_The exercise_. Print everything from the line containing "How do I perform: Share" down to the line containing "[635, 1138]", both included, with nothing changed. Give only those lines.

_Provided entries_.
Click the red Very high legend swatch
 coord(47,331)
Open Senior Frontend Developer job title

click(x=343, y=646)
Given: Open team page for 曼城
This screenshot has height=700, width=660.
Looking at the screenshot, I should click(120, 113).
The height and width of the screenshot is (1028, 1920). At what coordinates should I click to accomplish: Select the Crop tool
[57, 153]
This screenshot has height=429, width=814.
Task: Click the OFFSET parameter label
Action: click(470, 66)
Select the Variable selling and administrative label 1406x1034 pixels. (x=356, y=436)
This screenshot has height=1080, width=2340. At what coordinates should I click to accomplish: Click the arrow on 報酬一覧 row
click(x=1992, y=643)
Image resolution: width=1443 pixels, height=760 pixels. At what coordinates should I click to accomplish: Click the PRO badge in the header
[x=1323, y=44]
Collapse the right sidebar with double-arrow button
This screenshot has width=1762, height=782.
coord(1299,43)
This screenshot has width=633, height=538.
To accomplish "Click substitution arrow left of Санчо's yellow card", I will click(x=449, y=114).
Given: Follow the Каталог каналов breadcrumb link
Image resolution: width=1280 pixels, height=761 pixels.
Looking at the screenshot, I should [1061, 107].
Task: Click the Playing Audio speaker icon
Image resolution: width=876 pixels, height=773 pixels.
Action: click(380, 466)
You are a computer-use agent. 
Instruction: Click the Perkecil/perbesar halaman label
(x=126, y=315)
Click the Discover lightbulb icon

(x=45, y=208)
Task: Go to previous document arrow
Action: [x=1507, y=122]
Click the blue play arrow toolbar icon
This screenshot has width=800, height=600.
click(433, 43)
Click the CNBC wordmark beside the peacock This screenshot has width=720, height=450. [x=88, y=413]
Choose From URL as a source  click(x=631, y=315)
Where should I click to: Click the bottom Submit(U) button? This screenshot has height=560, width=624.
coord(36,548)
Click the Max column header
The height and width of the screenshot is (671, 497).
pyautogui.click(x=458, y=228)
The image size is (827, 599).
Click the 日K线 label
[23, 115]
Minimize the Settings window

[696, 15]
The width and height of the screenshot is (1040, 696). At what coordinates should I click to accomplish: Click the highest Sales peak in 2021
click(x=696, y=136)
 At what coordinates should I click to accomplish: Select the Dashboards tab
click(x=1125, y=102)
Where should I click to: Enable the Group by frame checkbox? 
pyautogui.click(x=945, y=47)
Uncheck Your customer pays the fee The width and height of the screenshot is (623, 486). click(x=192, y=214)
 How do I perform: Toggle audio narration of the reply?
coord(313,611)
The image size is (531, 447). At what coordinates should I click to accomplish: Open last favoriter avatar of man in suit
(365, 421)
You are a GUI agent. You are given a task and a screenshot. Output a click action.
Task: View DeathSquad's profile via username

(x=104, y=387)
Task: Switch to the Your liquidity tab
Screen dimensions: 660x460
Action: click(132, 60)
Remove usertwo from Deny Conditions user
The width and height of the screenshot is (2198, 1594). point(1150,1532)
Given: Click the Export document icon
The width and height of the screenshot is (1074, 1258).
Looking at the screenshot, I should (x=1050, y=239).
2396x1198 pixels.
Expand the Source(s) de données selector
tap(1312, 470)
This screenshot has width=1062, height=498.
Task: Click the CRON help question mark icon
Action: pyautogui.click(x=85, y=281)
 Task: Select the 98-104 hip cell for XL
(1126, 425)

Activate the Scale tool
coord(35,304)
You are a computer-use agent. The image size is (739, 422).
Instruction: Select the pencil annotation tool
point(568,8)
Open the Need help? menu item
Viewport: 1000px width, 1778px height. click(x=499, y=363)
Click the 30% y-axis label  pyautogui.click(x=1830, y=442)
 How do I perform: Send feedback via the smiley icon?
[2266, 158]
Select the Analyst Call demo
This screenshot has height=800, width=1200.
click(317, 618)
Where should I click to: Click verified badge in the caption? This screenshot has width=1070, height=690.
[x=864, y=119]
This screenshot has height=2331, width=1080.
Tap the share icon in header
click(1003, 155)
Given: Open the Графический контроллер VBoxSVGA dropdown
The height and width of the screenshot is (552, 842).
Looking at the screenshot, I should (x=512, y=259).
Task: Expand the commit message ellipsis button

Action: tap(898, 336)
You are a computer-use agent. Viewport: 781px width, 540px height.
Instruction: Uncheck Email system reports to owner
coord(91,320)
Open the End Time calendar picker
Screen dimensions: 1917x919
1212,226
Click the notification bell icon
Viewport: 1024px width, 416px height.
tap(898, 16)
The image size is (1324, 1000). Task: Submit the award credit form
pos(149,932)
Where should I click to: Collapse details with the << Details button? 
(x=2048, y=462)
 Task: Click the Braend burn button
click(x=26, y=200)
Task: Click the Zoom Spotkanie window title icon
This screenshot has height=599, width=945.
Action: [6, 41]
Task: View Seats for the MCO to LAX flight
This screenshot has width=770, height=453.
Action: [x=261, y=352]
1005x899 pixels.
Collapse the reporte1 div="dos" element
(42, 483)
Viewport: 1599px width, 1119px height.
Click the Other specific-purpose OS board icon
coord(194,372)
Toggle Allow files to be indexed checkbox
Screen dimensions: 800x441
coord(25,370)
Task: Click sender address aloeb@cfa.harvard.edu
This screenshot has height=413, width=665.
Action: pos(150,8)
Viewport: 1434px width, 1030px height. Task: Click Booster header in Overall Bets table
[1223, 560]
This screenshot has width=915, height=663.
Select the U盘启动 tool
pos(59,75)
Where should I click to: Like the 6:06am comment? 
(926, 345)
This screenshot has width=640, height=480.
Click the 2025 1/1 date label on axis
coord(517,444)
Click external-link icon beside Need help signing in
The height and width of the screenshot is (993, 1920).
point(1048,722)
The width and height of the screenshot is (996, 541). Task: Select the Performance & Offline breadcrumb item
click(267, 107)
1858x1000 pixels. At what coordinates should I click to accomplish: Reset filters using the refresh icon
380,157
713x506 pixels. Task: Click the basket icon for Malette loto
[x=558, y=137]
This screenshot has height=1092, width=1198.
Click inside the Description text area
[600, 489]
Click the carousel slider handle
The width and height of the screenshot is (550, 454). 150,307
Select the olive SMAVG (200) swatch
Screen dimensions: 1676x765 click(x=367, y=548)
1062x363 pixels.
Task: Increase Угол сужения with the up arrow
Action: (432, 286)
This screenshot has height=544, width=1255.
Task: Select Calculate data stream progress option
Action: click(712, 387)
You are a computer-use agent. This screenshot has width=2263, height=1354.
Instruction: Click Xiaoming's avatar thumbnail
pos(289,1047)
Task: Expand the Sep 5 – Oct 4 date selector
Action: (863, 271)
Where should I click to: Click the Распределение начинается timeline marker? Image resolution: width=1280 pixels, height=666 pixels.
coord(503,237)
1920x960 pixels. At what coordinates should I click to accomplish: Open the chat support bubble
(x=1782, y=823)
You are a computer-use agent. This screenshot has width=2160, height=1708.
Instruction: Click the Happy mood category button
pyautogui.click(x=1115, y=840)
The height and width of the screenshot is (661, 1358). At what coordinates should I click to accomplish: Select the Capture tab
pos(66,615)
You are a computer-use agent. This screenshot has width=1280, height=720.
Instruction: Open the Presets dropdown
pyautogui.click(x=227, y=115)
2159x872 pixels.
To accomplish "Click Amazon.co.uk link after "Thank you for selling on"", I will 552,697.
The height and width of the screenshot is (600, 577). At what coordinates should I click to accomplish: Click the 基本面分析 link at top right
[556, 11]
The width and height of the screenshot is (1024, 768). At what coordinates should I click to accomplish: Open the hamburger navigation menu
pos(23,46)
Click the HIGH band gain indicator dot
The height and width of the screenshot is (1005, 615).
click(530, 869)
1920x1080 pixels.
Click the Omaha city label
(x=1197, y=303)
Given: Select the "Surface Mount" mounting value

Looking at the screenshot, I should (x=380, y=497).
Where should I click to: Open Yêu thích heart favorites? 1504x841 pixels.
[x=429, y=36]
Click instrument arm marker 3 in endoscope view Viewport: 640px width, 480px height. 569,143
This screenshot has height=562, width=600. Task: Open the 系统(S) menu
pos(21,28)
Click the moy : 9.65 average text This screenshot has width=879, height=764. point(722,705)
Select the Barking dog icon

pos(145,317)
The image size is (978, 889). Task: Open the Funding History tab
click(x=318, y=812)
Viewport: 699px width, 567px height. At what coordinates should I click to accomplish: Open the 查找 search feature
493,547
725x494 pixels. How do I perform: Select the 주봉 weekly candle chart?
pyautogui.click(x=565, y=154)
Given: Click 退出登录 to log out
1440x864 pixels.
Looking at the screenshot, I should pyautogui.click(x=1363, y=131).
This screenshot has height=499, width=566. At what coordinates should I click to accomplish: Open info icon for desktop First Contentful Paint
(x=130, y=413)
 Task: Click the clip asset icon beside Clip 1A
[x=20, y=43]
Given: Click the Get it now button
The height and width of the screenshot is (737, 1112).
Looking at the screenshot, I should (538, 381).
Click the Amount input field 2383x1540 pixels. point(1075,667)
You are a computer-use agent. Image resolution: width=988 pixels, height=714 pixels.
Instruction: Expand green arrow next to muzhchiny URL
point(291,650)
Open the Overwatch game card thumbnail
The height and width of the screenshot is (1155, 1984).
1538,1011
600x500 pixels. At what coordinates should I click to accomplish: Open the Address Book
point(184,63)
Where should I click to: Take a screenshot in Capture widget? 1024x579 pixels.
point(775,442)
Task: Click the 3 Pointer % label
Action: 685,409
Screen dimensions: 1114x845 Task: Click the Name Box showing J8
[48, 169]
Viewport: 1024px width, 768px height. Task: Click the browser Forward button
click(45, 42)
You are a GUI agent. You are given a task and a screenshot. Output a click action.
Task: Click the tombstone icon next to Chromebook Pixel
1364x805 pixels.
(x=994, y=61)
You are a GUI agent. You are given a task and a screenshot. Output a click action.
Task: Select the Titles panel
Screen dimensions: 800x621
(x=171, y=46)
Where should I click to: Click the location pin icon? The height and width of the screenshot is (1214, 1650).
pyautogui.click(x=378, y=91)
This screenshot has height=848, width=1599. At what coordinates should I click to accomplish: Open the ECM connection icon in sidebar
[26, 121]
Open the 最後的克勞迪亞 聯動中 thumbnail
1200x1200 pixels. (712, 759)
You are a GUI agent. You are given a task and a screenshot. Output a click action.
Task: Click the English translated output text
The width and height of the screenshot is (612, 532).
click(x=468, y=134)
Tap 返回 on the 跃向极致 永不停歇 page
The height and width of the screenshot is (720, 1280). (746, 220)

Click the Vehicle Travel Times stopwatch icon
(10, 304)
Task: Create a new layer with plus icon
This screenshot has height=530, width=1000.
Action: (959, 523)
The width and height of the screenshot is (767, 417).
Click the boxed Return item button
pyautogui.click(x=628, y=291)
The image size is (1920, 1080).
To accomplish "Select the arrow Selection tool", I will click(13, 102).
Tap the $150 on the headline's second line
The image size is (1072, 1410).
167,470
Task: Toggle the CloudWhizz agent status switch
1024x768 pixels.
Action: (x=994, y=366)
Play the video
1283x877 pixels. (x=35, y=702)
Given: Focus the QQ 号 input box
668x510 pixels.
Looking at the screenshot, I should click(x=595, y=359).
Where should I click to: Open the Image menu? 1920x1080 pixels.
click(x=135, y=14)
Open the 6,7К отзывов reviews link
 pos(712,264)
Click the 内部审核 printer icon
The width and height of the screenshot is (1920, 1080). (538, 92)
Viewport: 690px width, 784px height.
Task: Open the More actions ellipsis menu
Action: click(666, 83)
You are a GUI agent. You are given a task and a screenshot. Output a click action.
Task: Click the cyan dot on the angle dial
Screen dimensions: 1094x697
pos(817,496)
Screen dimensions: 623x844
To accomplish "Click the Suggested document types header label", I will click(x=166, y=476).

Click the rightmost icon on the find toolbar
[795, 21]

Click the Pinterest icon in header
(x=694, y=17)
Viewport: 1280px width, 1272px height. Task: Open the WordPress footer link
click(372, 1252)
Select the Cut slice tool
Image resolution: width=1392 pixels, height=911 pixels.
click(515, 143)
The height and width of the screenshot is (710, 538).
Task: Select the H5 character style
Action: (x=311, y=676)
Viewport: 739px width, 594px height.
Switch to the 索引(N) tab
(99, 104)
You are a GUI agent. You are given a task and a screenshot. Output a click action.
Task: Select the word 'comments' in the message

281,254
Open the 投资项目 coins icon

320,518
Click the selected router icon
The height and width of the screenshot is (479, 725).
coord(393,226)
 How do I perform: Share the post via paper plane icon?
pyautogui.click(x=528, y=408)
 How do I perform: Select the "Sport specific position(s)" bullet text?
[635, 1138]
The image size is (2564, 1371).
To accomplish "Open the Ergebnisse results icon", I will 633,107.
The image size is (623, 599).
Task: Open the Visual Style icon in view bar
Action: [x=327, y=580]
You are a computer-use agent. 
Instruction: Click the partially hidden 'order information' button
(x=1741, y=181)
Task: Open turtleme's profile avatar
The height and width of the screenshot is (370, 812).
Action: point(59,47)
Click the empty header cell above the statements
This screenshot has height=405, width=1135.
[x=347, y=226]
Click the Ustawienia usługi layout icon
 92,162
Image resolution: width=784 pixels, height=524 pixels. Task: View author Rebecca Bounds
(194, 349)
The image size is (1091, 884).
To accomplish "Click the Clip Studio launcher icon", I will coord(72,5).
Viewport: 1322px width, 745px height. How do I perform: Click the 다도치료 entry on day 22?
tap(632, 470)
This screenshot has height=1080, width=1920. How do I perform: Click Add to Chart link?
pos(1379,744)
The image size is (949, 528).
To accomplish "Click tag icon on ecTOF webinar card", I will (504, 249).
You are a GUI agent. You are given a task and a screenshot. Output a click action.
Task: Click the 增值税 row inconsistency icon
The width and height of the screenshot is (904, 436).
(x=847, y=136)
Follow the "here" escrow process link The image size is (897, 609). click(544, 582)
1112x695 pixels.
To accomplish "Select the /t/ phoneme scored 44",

_Solution for this exercise_.
 How do I perform: Share the post via paper plane icon?
pyautogui.click(x=528, y=408)
 How do I perform: Select the "Sport specific position(s)" bullet text?
[635, 1138]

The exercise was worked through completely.